### Assignment
Report back every line in the data that includes the string "agent".

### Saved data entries
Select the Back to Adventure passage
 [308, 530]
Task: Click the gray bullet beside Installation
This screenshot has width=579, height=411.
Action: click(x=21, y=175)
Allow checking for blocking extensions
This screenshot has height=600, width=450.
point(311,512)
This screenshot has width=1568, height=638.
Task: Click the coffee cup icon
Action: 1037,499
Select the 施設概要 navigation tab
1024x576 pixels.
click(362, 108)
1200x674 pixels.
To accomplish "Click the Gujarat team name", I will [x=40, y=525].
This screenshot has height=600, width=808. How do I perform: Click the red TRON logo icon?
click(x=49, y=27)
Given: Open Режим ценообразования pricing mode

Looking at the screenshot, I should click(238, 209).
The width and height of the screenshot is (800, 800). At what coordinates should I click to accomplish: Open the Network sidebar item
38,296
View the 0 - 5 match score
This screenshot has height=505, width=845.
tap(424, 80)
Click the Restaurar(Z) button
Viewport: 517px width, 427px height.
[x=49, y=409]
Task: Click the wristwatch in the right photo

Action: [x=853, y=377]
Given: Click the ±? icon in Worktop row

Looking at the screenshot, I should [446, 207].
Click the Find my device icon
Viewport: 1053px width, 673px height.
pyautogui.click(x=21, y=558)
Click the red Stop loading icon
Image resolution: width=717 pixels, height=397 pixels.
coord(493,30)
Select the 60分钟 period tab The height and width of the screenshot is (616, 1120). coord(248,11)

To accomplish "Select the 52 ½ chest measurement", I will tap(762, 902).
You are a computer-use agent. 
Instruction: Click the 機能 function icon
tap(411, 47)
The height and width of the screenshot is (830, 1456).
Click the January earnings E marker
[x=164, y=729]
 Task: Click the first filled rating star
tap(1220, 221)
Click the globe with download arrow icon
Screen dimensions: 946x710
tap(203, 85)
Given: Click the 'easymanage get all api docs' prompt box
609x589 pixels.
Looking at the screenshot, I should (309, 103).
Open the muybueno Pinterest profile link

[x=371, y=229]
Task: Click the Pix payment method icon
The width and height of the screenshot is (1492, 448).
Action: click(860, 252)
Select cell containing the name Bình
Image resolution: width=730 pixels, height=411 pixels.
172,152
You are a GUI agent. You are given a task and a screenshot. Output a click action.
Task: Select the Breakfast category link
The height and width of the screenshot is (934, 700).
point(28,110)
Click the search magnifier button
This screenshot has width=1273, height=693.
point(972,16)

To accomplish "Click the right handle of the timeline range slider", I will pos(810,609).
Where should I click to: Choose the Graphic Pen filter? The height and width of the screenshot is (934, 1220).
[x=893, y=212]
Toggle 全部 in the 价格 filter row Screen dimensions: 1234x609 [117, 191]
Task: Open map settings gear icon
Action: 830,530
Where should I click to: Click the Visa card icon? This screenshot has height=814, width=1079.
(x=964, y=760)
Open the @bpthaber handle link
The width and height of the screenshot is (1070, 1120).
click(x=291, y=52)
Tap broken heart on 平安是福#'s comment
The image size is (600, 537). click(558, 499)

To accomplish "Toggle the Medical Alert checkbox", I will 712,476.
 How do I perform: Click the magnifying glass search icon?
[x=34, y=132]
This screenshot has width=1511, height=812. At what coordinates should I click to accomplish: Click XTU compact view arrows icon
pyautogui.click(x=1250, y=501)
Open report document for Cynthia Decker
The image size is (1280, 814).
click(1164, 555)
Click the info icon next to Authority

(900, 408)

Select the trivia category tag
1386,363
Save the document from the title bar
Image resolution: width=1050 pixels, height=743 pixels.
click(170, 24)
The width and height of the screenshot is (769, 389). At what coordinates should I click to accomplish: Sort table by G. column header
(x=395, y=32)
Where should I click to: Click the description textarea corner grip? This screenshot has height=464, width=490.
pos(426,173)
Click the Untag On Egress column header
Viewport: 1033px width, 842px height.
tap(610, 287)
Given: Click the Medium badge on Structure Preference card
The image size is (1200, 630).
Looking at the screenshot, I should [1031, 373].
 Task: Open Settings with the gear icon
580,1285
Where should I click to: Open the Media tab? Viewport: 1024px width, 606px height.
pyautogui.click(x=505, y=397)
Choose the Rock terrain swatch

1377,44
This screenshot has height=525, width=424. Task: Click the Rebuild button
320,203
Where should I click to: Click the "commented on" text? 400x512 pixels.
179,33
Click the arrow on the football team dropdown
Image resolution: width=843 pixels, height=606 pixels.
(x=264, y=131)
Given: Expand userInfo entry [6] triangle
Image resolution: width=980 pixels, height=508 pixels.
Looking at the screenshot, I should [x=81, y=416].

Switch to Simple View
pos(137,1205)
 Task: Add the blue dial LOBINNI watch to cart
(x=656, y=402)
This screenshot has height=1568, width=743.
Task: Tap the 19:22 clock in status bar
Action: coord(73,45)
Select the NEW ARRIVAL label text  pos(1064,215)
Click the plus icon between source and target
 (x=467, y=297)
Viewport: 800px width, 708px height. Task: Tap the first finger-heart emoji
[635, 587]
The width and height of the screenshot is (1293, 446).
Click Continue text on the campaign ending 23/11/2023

### The answer
You are a computer-use agent. 
You are a GUI agent. You are given a task and a screenshot. Output a click action.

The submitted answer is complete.